Brian Johnson Robotics

Chinese Text Simplification for Reading Comprehension (Part 4)

Part 4 Summary

In this section, I will discuss the performance of my custom lexical simplification pipeline, fine-tuned BART pipeline, and combination approaches. I also cover the NLP metrics used to evaluate the performance on the MCTS dataset.

Evaluating the performance of my models

Having spent the last two parts of this project (1) building a LS pipeline and (2) fine-tuning BART for a TS pipeline, let's evaluate the performance of these methods.

Performance metrics

I will be scoring the model performance using four metrics: SARI, BERTscore_precision, L1-3 % change, and the frequency rank² % change. Let's discuss in detail:

SARI: System output Against References and Input. A measure of the words added, kept, or deleted from the original sentence and compared with an ideal reference [1].
BERTscore_precision: a scoring metric using BERT embedding to calculate cosine similarity between outputs and references [2]. I will take the precision value output of the BERTscore.
L1-3 % change: similar to the metric used in the MCST paper [3], I will measure the proportion of words in the original and output sentences that are in the HSK 1-3 range. I calculate the percent increase of this proportion to see if the output sentence contains generally simpler words.
Frequency rank² % change: like L1-3 % change, I calculate the percent change of the mean squared frequency rank of from the original to output sentences. A reminder that the frequency rank is based on BLCU data, with rank=1 meaning it is the top most frequent appearing word in the BLCU dataset. Since the distribution lies between 0 and 1 with a high skew towards 1, I square the rank values to provide greater separation. Like L1-3 % change, this metric measures if the output sentence contains words which are higher on the frequency ranking, i.e. that are more commonly used. More commonly used words are more likely to be known to any given reader, and more likely to be simple.

Models/pipelines to evaluate

So far, we have discuss a lexical simplification approach using a custom pipeline, and a text simplification approach using a BART model. In addition, I want to evaluate two more models: the first is applying the LS pipeline before sending the input to BART, and the second is applying the LS pipeline after getting the output from BART. I will respectively refer to these models as LS-BART and BART-LS, describing the order of the operations.

#### REQUIREMENTS
A - List the four metrics that the Chinese text simplification post uses to score model performance.
B - According to the Chinese text simplification post, what data is the frequency rank based on?
C - Transcribe the passage of the Chinese text simplification post starting with "In this section, I" and going on through "ideal reference [1].".

#### DATASET SECTION
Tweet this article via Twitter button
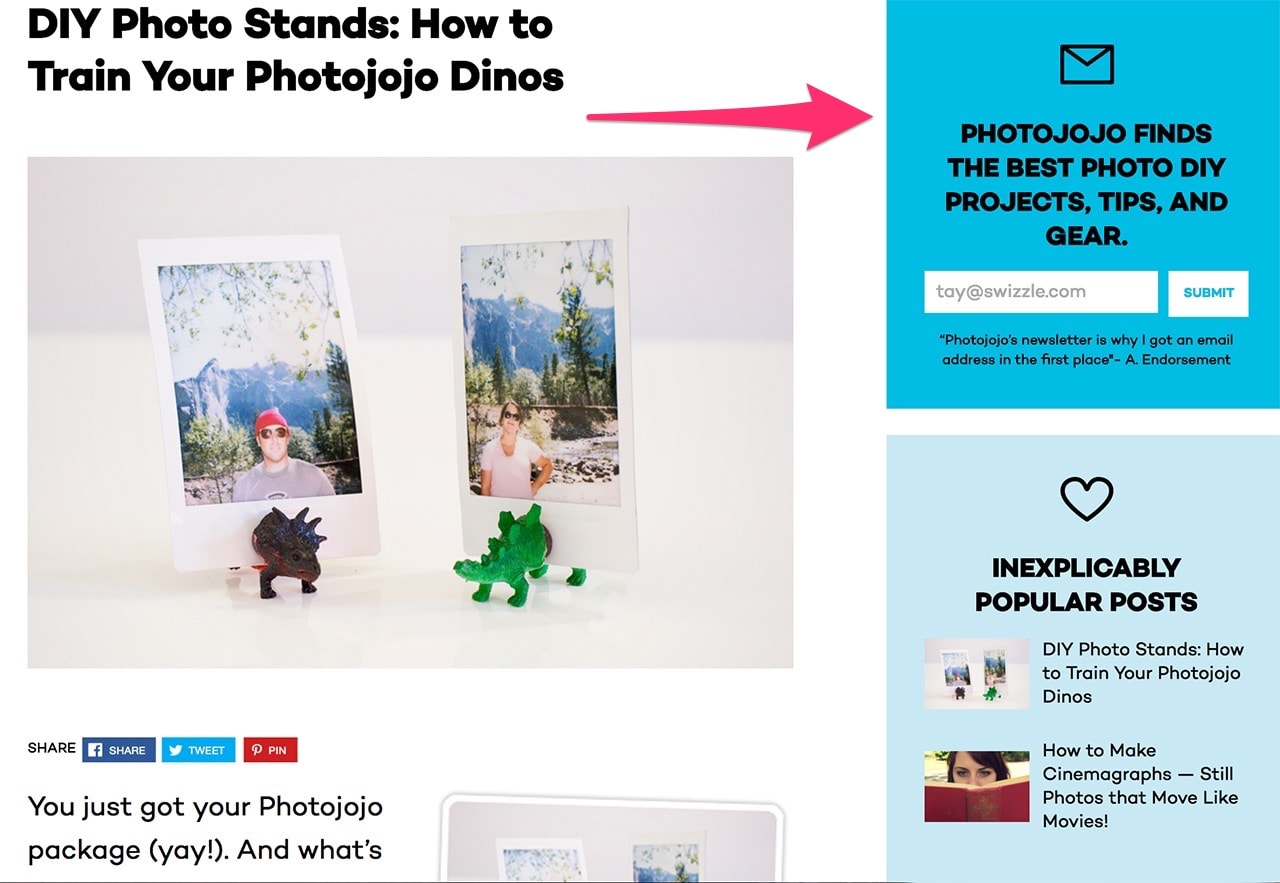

#### ANSWERS FOR THE TASKS
A - SARI, BERTscore_precision, L1-3 % change, frequency rank² % change

B - BLCU data

C -
In this section, I will discuss the performance of my custom lexical simplification pipeline, fine-tuned BART pipeline, and combination approaches. I also cover the NLP metrics used to evaluate the performance on the MCTS dataset.

Evaluating the performance of my models

Having spent the last two parts of this project (1) building a LS pipeline and (2) fine-tuning BART for a TS pipeline, let's evaluate the performance of these methods.

Performance metrics

I will be scoring the model performance using four metrics: SARI, BERTscore_precision, L1-3 % change, and the frequency rank² % change. Let's discuss in detail:

SARI: System output Against References and Input. A measure of the words added, kept, or deleted from the original sentence and compared with an ideal reference [1].